Lo del Gobierno no es menos preocupante. No parece nada fácil lo que ha logrado: mayoría absoluta aplastante y pérdida total de reputación en el ámbito internacional se han sucedido casi sin interrupción. Si Rajoy pensaba que con su sola llegada los mercados se iban a calmar, es un iluminado tan peligroso como acusó a su predecesor de serlo. Es más, no parece que haya muchas diferencias: la sensación de improvisación (vaya papelón con lo de Bankia) y de continuidad (miren lo que dice Lagarde) en las políticas económicas y financieras lo confirman. [Y luego esta Wert, lanzado en su papel de ministro peor valorado. Tendrá una entrada para el solito: se la ha ganado].

A las Cortes Generales tampoco les queda mucho crédito. A los que creemos que la política, los partidos y el parlamento son esenciales en democracia, el «no nos representan» lanzado por el 15-M nos resultaba pelín totalitario. Pero es muy difícil sentirse representado por unas cámaras en las que la vida diaria de la gente importa tan poco.
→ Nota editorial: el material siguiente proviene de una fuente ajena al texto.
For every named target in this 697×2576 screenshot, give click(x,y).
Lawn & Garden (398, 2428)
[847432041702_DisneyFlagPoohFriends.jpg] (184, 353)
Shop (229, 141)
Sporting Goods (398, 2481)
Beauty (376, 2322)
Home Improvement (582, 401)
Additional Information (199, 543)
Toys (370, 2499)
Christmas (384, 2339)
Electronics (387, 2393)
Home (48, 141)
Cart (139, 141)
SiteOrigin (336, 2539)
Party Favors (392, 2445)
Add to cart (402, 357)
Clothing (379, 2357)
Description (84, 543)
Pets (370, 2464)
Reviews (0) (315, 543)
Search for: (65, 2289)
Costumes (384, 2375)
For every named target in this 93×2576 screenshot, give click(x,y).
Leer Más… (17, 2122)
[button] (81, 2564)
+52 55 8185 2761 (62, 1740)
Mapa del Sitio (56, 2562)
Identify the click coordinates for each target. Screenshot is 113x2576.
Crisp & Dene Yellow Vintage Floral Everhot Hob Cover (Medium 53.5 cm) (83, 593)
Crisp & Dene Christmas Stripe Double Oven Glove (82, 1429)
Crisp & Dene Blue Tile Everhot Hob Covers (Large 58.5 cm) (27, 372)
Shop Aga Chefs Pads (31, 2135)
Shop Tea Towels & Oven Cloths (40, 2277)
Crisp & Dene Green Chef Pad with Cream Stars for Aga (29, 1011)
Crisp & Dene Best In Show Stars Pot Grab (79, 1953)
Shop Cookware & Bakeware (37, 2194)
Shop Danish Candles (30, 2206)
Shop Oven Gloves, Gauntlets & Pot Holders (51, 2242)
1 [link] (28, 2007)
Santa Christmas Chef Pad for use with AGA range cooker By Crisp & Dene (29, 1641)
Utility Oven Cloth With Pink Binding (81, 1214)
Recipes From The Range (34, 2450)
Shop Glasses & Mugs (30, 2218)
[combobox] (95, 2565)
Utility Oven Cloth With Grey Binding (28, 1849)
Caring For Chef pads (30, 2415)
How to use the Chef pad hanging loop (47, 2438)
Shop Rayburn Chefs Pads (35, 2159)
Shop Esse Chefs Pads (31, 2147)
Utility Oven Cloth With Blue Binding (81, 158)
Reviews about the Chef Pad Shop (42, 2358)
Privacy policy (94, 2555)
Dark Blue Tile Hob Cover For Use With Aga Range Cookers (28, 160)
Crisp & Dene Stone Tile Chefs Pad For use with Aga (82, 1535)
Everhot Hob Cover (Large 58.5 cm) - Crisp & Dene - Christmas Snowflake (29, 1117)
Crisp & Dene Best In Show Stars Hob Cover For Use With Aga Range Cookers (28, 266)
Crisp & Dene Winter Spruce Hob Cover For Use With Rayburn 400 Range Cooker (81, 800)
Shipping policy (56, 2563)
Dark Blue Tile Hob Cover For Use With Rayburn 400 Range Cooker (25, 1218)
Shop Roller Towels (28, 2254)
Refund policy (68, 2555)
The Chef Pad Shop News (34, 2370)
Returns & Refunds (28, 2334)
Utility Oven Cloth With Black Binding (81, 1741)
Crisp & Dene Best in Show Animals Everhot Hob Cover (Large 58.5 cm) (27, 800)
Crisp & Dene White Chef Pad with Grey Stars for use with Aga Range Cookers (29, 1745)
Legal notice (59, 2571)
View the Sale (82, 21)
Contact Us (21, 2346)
El tiempo que las Cortes han dedicado a los recortes en educación y sanidad ha sido mínimo y deja muy malparada la función de control. Qué envidia dan cámaras como el Senado norteamericano, qué lástima que aquí no podamos tener una comisión como su comité de banca, para ver cómo sudan tinta los responsables de las entidades financieras que nos están mandando al infierno.

Los ayuntamientos, las comunidades, el Banco de España, los partidos… también tienen su crédito prácticamente agotado. Un excelente trabajo de Fernando Garea y José Luis Barbería describía ayer en El País el shock democrático que nos tiene groguis. Aquí seguiremos con este asunto. La urgencia indiscutible de lo económico no debe ocultarnos la gravedad de la crisis política, que está siendo aprovechada por los populistas de la peor especie, sentados en escaños de muchos parlamentos europeos y que en España ocupan muchas sillas en platós y columnas en periódicos. Y mejor si lo arreglamos nosotros. Sin ellos.